[Dataset entries]
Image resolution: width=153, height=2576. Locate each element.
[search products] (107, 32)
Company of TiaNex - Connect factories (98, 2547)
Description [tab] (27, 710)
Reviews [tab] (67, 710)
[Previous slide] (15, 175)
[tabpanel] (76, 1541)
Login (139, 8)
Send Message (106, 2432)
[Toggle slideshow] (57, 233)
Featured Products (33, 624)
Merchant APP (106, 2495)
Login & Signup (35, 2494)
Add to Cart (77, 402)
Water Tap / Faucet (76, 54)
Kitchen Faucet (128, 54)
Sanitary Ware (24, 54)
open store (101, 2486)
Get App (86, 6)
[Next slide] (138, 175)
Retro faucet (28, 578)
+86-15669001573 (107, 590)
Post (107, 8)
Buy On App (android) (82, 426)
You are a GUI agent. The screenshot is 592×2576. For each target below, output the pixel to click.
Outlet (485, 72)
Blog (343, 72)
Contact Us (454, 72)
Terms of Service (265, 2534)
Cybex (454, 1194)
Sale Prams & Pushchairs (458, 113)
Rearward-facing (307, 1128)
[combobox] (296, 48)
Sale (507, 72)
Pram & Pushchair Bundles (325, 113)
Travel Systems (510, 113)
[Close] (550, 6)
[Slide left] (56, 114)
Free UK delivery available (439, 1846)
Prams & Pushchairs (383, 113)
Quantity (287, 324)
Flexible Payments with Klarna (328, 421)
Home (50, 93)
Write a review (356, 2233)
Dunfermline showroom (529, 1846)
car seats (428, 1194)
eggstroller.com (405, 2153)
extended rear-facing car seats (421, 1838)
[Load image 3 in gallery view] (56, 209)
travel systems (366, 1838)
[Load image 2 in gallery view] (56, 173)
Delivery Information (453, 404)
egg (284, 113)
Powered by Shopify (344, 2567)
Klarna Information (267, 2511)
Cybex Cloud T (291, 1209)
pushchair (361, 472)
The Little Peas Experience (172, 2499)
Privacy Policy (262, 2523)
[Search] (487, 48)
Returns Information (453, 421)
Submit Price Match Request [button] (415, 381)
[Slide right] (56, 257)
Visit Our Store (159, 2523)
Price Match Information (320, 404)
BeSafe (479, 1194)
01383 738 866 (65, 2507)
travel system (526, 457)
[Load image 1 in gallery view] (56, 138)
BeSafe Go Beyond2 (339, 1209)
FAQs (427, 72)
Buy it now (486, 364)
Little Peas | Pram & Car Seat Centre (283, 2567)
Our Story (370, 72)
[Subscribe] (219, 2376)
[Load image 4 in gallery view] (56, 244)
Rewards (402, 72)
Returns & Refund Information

Exercise - Transcribe exactly, and only, the lines from the one with "BeSafe (479, 1194)" through the last line of the data.

Answer space -
BeSafe (479, 1194)
01383 738 866 (65, 2507)
travel system (526, 457)
[Load image 1 in gallery view] (56, 138)
BeSafe Go Beyond2 (339, 1209)
FAQs (427, 72)
Buy it now (486, 364)
Little Peas | Pram & Car Seat Centre (283, 2567)
Our Story (370, 72)
[Subscribe] (219, 2376)
[Load image 4 in gallery view] (56, 244)
Rewards (402, 72)
Returns & Refund Information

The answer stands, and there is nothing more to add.